WORK ITEM: Give the number of lines below that contain the word "each", and nothing else.

GIVEN RECORDS:
· · · · ·

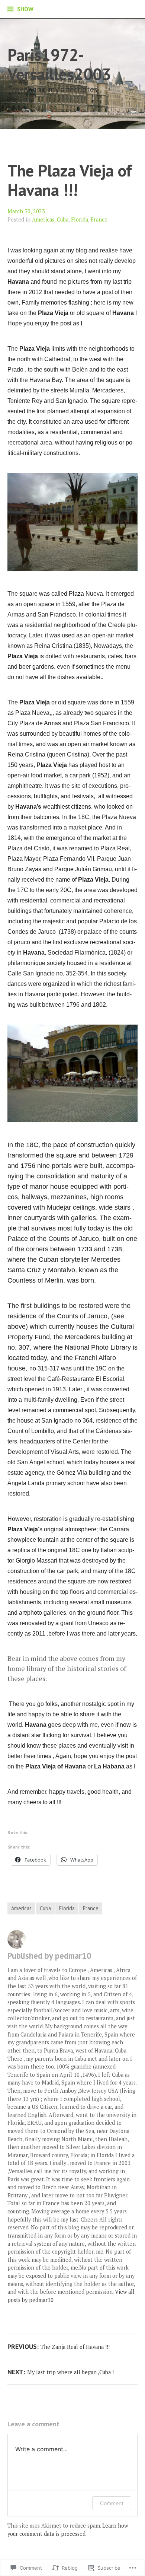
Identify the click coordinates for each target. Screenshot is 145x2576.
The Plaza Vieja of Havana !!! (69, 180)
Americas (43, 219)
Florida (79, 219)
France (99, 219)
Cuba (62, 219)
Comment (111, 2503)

· · · · ·

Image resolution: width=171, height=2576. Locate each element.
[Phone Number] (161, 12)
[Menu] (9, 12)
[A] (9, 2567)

· · · · ·

WRITTEN REPLY: 2